3 Ways Fresh Retailers are Helping the Planet
It’s official. Millennials are the largest consumer block and they’re moving the retail environment forward in a more sustainable way. Shoppers are focused on their core values and want to buy from the brands that are in perfect alignment with them.
According to the National Retail Federation (NRF), around 60% of consumers would ditch the retail brands they love most if they realized the business’s values didn’t match their own. And social good and sustainability are high on the agenda for the new consumer majority. Shoppers are moving towards brands that are more socially conscious, like Starbucks. The coffee brand is eliminating plastic straws by the end of 2020.

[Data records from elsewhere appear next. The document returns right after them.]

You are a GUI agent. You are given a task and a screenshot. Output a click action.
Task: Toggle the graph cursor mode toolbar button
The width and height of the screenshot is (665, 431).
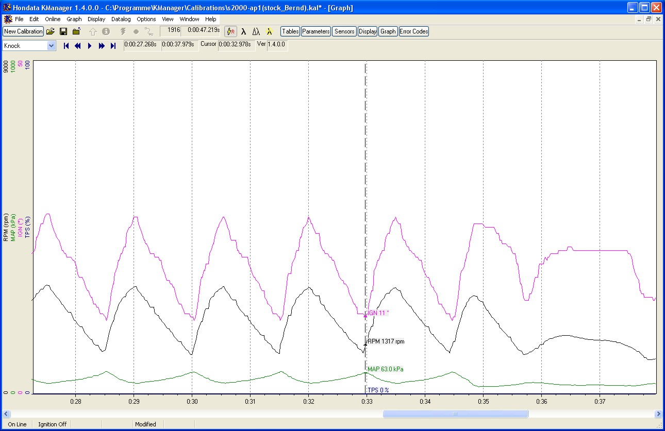231,31

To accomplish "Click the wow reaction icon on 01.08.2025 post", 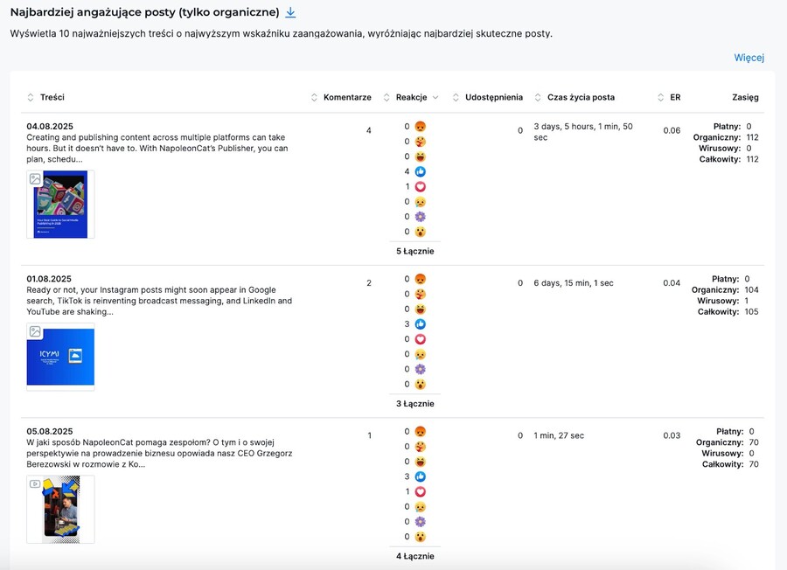I will 421,384.
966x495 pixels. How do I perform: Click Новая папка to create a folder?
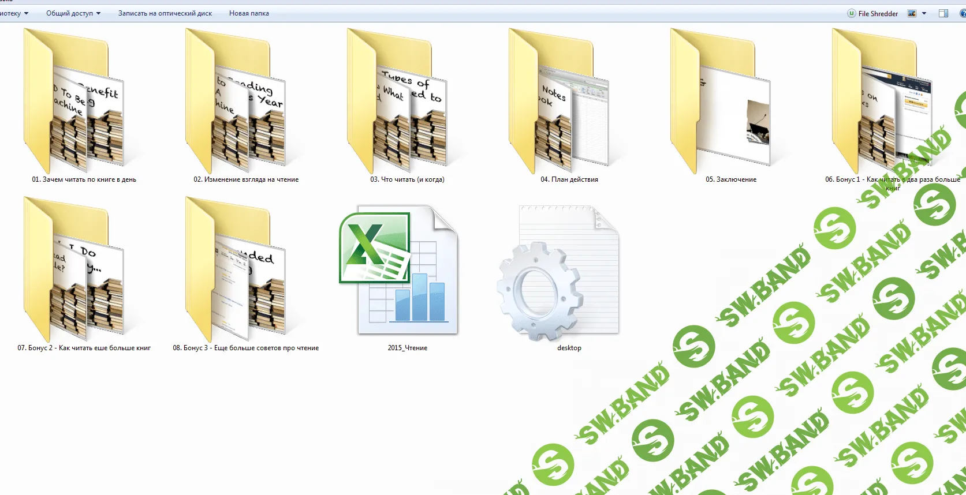tap(249, 13)
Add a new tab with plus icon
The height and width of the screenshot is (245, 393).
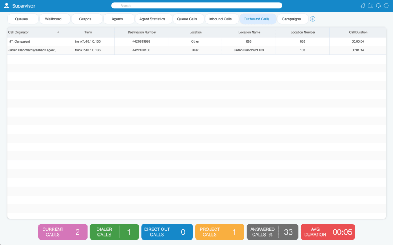click(x=312, y=19)

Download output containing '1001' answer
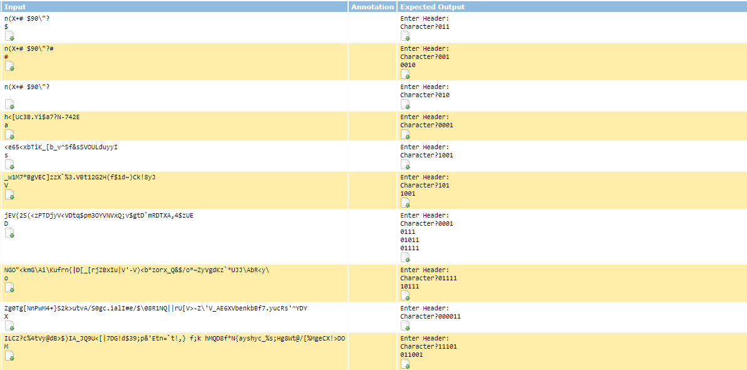406,164
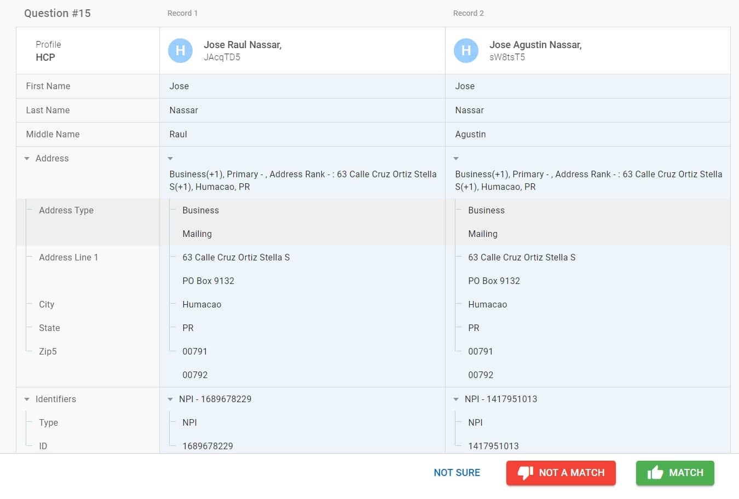This screenshot has width=739, height=499.
Task: Click thumbs-up icon on MATCH button
Action: point(655,473)
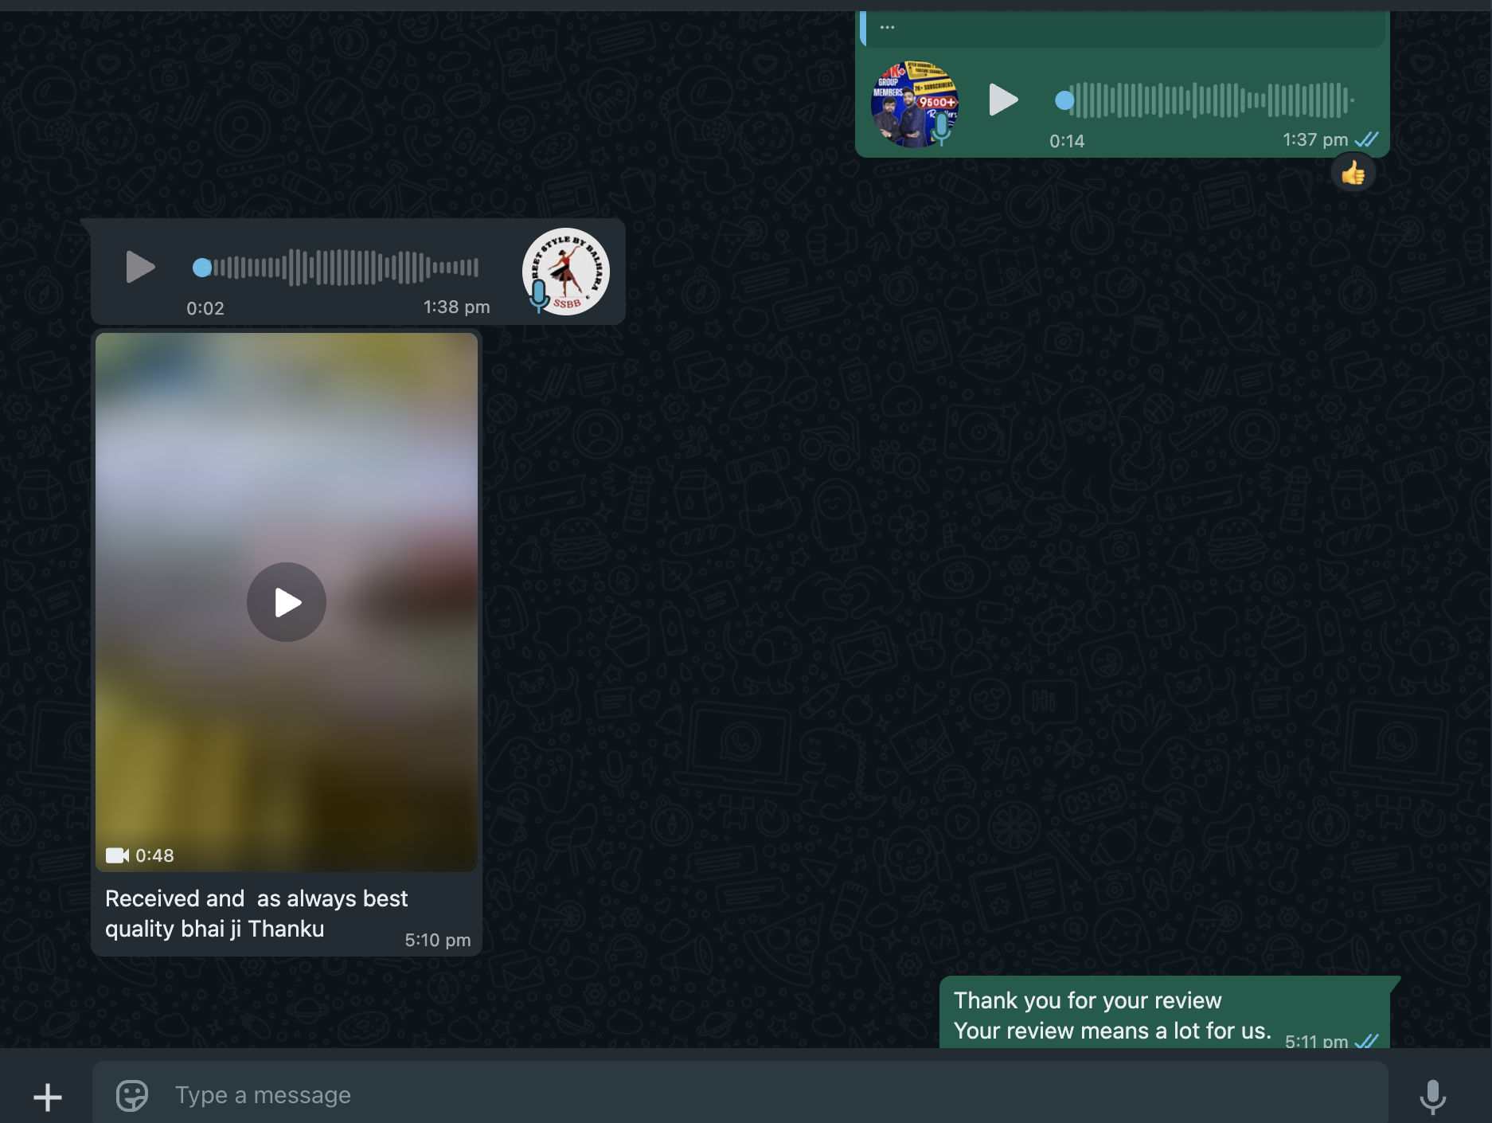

So, it shouldn’t come as a shocker that more fresh retailers are increasing their green efforts. Shoppers want transparency and brands that are propelled by values and grocery retailers are no exception.
Here are 3 trends we’re seeing from grocery retailers:
1. Pushing back on plastics.
More grocery retailers are cutting back on plastics. Trader Joe’s is cutting a million pounds of plastic from stores – as soon as possible. The neighborhood grocery chain’s move was powered by a Greenpeace petition and 91,000 signatures. Trader Joe’s started moving away from plastics last year, announcing it will no longer distribute single-use plastic grocery bags and will be replacing Styrofoam packs and plastic produce bags with compostable alternatives that eliminate compounds like BPA.
In February Walmart announced a new set of waste reduction commitments for plastic packaging for its private brand program. The retailer expects the move to impact more than 30,000 SKUs to get the retailer right to the center of the industry’s plastic waste problem. Walmart’s focus on its private brand packaging, including efforts to minimize plastic waste for Walmart U.S. and Sam’s Club operations, comes in addition to the retail giant pushing other national brand suppliers to follow in suit.
2. Cutting back on carbon.
In addition to cutting back on waste, some grocers are looking to also slim down their carbon footprint. Both Martin’s Food Markets and Giant Food Stores are working on carbon-offset projects, including planting trees and starting local “greenscapes”. Starting this spring, for each gallon of gas customers pump at Giant and Martin’s fuel stations, the grocers will mobilize a volunteer network to generate these certified carbon-offset projects. Plans that could neutralize carbon emissions for the grocery chains by almost a third.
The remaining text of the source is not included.